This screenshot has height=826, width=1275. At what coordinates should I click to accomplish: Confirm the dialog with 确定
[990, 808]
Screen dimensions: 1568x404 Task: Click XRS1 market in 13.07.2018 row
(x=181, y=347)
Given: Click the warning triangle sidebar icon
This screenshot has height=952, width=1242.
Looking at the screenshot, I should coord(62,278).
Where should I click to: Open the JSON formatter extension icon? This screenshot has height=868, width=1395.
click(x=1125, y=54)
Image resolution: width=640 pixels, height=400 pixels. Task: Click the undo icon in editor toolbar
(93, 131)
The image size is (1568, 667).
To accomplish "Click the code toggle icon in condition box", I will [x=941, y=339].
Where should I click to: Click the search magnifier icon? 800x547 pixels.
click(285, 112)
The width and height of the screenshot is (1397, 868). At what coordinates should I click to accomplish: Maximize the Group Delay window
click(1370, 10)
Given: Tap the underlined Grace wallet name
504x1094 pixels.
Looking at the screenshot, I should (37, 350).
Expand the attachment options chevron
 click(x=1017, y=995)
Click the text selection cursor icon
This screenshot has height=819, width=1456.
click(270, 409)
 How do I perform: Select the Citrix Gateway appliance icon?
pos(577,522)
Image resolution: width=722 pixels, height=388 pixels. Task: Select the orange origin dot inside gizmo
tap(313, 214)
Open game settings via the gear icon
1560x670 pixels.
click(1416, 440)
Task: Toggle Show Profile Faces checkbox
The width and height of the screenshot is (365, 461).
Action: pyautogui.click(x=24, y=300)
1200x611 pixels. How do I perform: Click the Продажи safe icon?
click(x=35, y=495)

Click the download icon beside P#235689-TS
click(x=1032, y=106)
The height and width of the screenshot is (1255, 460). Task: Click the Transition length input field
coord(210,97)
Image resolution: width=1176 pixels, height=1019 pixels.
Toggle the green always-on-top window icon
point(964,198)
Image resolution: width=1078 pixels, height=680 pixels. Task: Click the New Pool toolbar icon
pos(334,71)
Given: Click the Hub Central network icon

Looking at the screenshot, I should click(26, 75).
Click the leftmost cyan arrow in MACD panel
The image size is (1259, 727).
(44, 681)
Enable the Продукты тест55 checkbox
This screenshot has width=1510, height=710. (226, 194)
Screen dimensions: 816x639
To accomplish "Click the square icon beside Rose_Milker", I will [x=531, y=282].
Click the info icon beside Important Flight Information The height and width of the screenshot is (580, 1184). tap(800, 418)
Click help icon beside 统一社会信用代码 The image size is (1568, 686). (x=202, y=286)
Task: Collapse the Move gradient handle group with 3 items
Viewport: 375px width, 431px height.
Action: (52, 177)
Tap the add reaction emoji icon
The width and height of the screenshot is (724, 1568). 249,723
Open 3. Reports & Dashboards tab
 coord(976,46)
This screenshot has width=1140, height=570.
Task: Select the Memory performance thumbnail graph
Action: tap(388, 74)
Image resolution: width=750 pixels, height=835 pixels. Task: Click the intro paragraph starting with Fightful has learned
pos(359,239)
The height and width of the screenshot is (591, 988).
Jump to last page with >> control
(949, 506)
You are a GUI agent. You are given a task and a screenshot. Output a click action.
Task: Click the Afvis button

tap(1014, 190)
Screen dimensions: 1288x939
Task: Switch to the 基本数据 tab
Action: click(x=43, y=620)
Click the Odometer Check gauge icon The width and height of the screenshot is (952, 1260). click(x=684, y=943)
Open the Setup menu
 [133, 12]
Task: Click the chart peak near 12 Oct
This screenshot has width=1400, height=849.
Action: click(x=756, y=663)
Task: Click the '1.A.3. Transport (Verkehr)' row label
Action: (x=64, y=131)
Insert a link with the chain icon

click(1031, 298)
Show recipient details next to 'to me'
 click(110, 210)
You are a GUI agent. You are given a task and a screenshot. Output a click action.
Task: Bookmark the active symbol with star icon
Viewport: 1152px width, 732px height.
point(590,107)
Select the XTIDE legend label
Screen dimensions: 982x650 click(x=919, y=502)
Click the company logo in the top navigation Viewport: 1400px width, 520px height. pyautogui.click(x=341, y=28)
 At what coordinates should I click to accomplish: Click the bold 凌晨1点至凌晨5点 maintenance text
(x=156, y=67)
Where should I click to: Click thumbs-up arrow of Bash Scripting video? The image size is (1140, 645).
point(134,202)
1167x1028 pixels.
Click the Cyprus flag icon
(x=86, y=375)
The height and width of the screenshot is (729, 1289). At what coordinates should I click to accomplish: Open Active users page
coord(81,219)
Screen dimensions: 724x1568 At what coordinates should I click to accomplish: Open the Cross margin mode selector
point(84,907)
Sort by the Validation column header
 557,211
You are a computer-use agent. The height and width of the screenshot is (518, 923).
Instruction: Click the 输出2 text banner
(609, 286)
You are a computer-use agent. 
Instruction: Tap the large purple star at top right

Stated problem: Reproduce the data above word for word, starting at its first line and ending at the line that contains "Looking at the screenshot, I should coord(62,278).", with both of those lines included.

Solution:
This screenshot has height=826, width=1275. At what coordinates should I click to accomplish: Confirm the dialog with 确定
[990, 808]
Screen dimensions: 1568x404 Task: Click XRS1 market in 13.07.2018 row
(x=181, y=347)
Given: Click the warning triangle sidebar icon
This screenshot has height=952, width=1242.
Looking at the screenshot, I should coord(62,278).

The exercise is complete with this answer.